The case against Christopher Saridakis, 45, is also notable because it marks the first time the U.S. Securities and Exchange Commission reached a so-called “non-prosecution” agreement with an individual, an unnamed trader who it said provided “early, extraordinary and unconditional” cooperation.
Federal prosecutors in Philadelphia charged Saridakis, who led the marketing solutions division of GSI Commerce Inc, in a so-called criminal information with securities fraud for leaking material nonpublic information in March 2011 about eBay’s plan to buy his company.
Investigators said the resident of Greenville, Delaware, encouraged two relatives and two friends to trade on his tips, leading to more than $300,000 of illegal profits.
GSI shares rose nearly 51 percent on March 28, 2011, after eBay, the online retailer, announced its $1.96 billion purchase of the King of Prussia, Pennsylvania-based company.
The SEC said Saridakis agreed to pay $664,822 and accept an officer and director ban to settle its charges. The cooperating defendant and five other people agreed to pay more than $490,000 to settle related SEC charges. Three of these defendants got lessened penalties because they cooperated with the regulator.
Cooperation yields benefits
The U.S. Department of Justice has long used deferred prosecution and non-prosecution agreements to encourage and reward cooperation in criminal investigations, and the SEC in January 2010 said it would also use them in its civil probes. “Although Saridakis’ tips spun a web of illegal trading, some of the downstream tippees substantially assisted in our investigation while others hindered it,” Andrew Ceresney, head of the SEC’s enforcement division, said in a statement.
“The reduction in penalties for those tippees who assisted us, together with the non-prosecution agreement for one of the traders, demonstrate the benefits of cooperating with our investigations,” he added. “The increased penalties for others highlight the risks of impeding our work.”

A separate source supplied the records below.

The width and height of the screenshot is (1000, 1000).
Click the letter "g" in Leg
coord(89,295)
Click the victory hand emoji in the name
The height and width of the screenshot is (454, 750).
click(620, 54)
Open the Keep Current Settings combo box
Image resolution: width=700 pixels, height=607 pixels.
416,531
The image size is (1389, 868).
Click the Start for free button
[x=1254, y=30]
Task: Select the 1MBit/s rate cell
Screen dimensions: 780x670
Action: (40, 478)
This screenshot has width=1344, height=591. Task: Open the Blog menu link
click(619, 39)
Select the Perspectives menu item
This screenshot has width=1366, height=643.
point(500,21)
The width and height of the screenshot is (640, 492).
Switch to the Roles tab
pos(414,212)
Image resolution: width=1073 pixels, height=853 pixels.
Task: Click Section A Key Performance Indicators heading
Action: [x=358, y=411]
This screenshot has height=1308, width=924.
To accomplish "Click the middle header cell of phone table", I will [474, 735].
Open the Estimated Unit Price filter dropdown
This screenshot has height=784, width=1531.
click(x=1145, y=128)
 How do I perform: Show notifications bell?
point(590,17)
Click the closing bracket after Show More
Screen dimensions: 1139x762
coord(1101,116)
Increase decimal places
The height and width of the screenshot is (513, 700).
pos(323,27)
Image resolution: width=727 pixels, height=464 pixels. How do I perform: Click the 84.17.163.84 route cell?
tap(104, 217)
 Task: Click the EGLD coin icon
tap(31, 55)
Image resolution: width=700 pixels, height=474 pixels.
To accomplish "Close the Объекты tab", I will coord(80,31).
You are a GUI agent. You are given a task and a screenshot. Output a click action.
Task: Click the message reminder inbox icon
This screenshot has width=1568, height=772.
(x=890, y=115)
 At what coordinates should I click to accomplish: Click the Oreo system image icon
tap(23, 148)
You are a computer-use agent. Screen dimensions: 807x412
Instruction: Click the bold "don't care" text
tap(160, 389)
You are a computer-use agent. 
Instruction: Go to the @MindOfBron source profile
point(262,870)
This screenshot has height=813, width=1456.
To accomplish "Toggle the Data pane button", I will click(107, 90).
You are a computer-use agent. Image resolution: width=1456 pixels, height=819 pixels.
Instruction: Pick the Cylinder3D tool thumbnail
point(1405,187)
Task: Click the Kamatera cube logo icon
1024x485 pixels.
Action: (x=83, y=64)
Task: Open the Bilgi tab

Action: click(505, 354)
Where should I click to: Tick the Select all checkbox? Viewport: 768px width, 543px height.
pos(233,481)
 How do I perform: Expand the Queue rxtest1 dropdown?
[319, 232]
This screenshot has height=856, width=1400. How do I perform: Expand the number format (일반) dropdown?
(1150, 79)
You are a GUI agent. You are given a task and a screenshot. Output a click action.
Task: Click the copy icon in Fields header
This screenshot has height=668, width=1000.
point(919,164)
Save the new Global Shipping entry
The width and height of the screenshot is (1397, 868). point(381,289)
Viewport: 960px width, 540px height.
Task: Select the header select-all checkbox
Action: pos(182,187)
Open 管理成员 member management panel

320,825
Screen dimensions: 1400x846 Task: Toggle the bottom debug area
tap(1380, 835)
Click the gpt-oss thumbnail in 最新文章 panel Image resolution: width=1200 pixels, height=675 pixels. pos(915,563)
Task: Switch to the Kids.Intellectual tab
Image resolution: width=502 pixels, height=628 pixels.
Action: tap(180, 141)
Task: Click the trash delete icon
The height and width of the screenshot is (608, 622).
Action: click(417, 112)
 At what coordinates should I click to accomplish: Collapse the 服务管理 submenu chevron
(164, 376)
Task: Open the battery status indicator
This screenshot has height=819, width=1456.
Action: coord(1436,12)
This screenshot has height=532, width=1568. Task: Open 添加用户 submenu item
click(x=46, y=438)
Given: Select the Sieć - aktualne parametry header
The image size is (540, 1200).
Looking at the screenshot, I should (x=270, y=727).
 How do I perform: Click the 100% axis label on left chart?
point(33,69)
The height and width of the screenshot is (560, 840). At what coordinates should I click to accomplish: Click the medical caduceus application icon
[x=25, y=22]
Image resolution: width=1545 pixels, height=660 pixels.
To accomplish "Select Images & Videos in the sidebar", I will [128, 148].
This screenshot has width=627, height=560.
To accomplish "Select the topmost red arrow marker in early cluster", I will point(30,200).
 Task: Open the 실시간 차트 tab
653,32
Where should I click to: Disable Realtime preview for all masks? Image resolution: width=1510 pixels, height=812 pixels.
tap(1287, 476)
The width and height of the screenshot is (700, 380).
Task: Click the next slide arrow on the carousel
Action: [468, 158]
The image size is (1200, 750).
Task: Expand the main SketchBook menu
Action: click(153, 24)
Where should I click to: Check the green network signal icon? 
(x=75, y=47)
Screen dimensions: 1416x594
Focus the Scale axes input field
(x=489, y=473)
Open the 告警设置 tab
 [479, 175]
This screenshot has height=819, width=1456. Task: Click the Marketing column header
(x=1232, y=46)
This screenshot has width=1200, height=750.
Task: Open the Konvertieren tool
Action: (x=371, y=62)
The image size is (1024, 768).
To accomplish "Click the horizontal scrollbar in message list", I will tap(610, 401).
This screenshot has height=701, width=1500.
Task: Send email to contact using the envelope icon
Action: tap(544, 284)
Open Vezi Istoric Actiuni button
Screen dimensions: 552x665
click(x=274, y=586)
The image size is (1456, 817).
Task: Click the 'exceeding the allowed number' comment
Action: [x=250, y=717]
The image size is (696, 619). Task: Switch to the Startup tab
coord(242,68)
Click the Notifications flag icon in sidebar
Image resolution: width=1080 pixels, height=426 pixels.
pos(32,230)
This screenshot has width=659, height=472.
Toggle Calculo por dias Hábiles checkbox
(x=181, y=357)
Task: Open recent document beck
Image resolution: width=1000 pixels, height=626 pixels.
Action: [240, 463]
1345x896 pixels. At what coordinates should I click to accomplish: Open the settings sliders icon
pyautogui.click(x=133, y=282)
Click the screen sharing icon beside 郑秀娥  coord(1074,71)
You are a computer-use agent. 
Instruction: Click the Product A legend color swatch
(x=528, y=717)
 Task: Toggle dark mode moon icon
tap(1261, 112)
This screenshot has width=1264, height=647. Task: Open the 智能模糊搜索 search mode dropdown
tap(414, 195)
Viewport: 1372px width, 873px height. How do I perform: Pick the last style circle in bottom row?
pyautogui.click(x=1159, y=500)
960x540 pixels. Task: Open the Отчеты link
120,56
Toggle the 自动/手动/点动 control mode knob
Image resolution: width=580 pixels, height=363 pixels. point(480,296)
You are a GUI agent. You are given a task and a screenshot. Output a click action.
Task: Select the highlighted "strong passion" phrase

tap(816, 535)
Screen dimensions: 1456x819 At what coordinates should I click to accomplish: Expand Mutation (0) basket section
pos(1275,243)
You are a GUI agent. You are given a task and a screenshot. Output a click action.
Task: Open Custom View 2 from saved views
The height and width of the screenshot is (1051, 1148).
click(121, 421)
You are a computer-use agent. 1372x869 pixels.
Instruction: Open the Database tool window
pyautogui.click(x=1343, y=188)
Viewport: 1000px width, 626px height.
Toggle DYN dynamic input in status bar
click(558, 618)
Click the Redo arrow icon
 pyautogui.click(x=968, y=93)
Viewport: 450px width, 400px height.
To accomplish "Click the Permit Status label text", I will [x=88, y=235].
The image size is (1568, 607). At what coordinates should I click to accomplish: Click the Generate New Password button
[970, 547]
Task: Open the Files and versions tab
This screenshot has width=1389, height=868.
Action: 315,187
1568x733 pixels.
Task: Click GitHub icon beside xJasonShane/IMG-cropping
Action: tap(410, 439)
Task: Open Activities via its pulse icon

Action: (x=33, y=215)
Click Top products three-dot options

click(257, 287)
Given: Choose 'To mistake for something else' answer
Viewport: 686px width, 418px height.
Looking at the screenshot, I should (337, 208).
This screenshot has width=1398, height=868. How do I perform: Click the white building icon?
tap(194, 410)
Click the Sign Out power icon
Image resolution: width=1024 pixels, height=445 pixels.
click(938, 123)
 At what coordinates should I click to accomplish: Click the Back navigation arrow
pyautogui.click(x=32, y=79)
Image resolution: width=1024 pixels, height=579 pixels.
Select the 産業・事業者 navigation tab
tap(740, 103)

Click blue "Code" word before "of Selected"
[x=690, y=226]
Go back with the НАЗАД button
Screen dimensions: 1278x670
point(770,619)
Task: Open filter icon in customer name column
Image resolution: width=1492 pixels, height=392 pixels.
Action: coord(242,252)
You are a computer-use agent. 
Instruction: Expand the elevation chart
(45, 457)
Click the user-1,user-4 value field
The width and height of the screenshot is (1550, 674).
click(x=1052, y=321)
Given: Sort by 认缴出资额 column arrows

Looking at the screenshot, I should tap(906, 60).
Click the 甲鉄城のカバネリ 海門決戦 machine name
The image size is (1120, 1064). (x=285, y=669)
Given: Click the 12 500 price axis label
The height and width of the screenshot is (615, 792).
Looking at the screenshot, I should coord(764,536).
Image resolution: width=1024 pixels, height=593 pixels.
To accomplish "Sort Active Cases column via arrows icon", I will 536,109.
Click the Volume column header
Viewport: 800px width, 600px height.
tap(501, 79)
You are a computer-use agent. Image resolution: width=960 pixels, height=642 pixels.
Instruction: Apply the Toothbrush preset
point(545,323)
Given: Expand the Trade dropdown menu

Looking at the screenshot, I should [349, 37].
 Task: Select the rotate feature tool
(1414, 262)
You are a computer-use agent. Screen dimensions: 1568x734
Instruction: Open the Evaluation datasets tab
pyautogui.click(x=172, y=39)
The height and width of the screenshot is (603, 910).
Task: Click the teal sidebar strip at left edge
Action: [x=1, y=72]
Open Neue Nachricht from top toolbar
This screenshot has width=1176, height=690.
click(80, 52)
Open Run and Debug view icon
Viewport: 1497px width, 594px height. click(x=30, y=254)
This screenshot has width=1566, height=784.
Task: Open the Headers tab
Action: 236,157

Saridakis could face up to 20 years in prison and a $5 million fine if convicted in the criminal case, prosecutors said.
Richard Zack, a partner at Pepper Hamilton representing Saridakis, said: “Chris accepts full responsibility for his conduct in this matter, and has done everything he can to make the situation right. He will continue to do so. He deeply regrets the effect of his mistake on his family and friends.”
According to the SEC, Saridakis tipped his friends Jules Gardner, a retired marketing executive, and Suken Shah, a doctor, about the eBay acquisition.
It said Shah then passed the tip to his brother and fellow doctor Shimul Shah, who in turn tipped the individual who entered the non-prosecution agreement.
According to the SEC, Saridakis and Gardner exchanged 23 text messages about the takeover on the night of March 20, 2011, eight days before the transaction was announced.
“Do you own our shares?” Saridakis allegedly messaged.
“No, but it’s cheap,” Gardner responded.
“You should. Soon.”
“Tomorrow AM under $20.”
The other settling traders were Oded Gabay, a hairdresser who learned of the proposed acquisition from a different source, and Aharon Yehuda, who operated a diamond business and had been tipped by Gabay, the SEC said.
Gardner lives in Villanova, Pennsylvania; Suken Shah in Wilmington, Delaware; Shimul Shah in Cincinnati; and Gabay and Yehuda in New York, the SEC said. Gardner and Gabay received lessened penalties because they cooperated, it added.
Mark Jay Krum, a partner at Diamond McCarthy who is representing Gardner, said his client is cooperating in an ongoing investigation with the U.S. government.
Lawyers for the remaining defendants did not immediately respond to emails seeking comment.